As they all disappeared down the aisle it got down to just me and after they closed the doors I took my fathers arm and just stood there thinking, “This is it.” When I heard the music change and the doors opened I saw all of my friends and family. It was the sweetest moment that I will never forget it and then I saw Chad. I almost started crying immediately so I had to tilt my head back and focus before we started walking down the aisle. I felt amazing, I felt loved, and most importantly nothing mattered anymore. All the planning, all the stress, all the arguments disappeared.
When my father handed me off to Chad I immediately ditch my beautiful bouquet to my sister which I wasn’t supposed to do yet and put my hand in Chads. We held hands the entire ceremony and even though I was supposed to hold my flowers longer I wouldn’t have it any other way. The preacher started the ceremony and out of the corner of my eye I noticed Haley wasn’t looking to good. Still beautiful but we all know that puke face…and this wasn’t a joke. Not long after the preacher started I watched Haley in SLOW MOTION it felt like gracefully turn her head down to the left and puke. Yes, that really did just happen. My mouth immediately fell open and I mouthed, “ARE YOU OKAY” to her with my eyes wide. She looked at me and nodded and gave me one of those pained smiles because she was BEGGING me to ignore her and focus on the preacher. I remember Chad squeezing my hand and then I refocused on the preacher but I still glanced over at Haley a few times to make sure she wasn’t about to hit the floor. She didn’t thank God
(Let me just explain about Haleys puking in a little more detail because that girl deserves CREDIT. I know that when I throw up I make disgusting noises… I mean you can’t help it. Haley was SILENT. I mean the only reason I knew she puked was because her body did that uplifting thing and then white liquid (Let’s call it stomach acid) appeared on the floor and a tiny bit down her dress. I was sure our videographer had caught it on camera and that everyone had seen but when we asked people later no one had any idea what we were talking about. Other than our family in the very first row, No one saw! After we got our wedding video back we watched it to see how obvious it was and you can’t even tell, it just looks like she turned her head to sneeze or cry for a moment. THAT girl deserves and award. I thought for sure that I would have been pissed but really it just made such a memory that being mad never even crossed my mind. After the ceremony the first thing I did was walk into the bathroom where she was to check on her (she was puking and making lots of noise this time) but she literally was yelling/begging/crying for me to get out and enjoy the wedding and not worry about her. It was the sweetest moment in our friendship to me even though that sounds completely weird.)

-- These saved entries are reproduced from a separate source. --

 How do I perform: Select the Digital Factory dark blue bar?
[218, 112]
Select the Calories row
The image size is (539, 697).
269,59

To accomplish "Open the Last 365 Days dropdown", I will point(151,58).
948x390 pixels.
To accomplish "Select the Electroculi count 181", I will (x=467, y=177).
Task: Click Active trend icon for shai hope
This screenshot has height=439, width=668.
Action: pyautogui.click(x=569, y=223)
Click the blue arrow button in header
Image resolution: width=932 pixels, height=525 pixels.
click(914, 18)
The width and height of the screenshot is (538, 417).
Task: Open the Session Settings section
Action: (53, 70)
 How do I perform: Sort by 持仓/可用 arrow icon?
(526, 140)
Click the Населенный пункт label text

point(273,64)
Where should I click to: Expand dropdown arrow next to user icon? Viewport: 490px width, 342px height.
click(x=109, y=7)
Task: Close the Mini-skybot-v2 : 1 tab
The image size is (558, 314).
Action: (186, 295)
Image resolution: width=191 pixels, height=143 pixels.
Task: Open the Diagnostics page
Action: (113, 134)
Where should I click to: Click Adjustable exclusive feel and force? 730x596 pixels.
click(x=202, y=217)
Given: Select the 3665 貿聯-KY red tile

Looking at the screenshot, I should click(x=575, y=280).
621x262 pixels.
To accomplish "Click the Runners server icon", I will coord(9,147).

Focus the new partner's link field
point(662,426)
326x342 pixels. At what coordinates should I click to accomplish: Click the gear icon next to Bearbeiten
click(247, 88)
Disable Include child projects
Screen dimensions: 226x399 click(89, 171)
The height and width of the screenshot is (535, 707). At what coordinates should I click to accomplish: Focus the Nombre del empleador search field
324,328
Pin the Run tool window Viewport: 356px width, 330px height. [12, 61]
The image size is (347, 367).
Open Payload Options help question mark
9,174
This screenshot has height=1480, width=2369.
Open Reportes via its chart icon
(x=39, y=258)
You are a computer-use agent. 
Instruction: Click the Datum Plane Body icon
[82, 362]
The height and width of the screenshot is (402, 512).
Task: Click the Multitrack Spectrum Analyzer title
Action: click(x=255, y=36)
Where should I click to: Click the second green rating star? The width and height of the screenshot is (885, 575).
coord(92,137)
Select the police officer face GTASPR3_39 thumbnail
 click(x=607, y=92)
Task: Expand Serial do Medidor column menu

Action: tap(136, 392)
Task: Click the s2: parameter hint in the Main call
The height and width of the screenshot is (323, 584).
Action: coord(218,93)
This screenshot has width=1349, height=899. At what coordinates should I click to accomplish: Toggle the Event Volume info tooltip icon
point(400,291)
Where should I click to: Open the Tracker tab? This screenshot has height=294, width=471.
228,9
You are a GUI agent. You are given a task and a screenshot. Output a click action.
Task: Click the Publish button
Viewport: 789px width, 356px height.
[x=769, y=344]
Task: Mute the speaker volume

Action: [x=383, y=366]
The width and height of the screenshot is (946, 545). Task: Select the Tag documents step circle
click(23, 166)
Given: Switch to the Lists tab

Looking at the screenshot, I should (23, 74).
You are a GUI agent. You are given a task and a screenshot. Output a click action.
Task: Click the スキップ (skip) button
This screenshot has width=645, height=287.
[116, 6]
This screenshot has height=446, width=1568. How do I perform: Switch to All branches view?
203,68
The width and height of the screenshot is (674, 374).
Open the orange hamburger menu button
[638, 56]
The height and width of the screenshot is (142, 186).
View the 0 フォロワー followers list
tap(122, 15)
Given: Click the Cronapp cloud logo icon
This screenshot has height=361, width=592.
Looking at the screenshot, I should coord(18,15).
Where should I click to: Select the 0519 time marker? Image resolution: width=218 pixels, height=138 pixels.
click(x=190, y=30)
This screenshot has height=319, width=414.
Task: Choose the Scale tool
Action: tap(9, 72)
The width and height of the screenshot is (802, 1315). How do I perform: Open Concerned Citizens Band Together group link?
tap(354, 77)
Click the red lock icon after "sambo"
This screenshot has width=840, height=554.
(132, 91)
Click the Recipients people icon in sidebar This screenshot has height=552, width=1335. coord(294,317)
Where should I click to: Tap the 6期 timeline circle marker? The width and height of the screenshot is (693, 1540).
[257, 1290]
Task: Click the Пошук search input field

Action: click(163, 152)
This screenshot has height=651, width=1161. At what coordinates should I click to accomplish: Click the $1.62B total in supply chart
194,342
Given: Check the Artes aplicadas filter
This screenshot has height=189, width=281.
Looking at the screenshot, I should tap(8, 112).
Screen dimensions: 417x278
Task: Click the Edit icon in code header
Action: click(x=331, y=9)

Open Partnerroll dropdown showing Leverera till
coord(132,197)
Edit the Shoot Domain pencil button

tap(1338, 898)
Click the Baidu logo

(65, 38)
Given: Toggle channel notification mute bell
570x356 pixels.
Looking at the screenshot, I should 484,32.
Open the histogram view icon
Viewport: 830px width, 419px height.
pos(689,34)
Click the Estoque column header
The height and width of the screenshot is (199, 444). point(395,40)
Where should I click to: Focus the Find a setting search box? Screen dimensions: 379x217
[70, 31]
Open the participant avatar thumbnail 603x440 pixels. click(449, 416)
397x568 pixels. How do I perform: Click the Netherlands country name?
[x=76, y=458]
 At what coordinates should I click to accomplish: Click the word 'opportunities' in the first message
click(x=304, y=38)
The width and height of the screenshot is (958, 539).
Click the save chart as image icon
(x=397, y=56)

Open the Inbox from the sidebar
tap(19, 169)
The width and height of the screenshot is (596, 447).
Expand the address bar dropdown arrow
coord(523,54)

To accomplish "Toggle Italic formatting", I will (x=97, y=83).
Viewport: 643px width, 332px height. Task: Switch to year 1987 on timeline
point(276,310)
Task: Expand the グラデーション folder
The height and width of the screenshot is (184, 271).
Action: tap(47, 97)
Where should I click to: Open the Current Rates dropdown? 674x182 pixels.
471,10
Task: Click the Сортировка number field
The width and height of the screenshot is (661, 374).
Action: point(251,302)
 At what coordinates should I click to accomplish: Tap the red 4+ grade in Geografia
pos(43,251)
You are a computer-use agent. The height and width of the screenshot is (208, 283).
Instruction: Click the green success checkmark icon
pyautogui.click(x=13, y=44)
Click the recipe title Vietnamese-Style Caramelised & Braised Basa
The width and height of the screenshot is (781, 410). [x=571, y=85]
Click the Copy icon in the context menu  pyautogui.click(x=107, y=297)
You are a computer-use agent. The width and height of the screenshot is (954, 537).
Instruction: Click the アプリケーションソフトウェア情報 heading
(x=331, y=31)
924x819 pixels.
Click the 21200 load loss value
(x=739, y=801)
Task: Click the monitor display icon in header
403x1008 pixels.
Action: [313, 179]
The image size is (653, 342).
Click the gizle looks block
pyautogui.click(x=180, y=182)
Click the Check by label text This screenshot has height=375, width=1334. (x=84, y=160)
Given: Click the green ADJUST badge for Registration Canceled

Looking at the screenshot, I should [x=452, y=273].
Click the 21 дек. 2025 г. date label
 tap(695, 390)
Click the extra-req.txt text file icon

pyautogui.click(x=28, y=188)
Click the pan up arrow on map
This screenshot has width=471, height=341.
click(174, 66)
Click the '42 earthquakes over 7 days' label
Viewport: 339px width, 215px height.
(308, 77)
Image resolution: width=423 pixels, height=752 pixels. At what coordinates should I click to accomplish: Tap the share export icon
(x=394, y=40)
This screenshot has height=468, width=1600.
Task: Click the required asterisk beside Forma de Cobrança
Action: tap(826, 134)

We kept our ceremony and vows pretty generic with the preacher throwing in a few of his own things but the one part that was so special was when Chad sang my wedding song to me. He wrote and recorded this song to be put on our CD favors but would not let me hear it until he sang it that day. I can’t believe that I didn’t ruin my makeup (thanks be to God for waterproof makeup) and most of the photos from that moment have me with my head back and face up to the sky trying to not let the tears start to fall. It was so funny watching the wedding video later and hearing the recording of that moment. I have never heard Chad sing worse, his voice was shaking, and you can feel the nerves. But what’s so perfect is that at that moment it was absolutely perfect. I had no idea his voice was shaking and I loved every moment. He on the other hand is Still pissed that he sounded that nervous and it just makes me feel so special that I am the only one that has ever gotten him that way. He’s played in front of hundreds of people many times but never had his voice shake that much- I’m honored. (Oh, and it isn’t even that bad he is just very dramatic about it) After we said our I Do’s it was time to get the last round of pictures all together… it was my rule that he couldn’t see me until I walked down the isle which looking back on I loved and I hated. It really did take time away from us going to the reception but at the same time I wanted that look on his face and I can happily say, I got it.
To be continued...
Now, a year later all day today instead of taking bubble baths and getting pretty I have been at work.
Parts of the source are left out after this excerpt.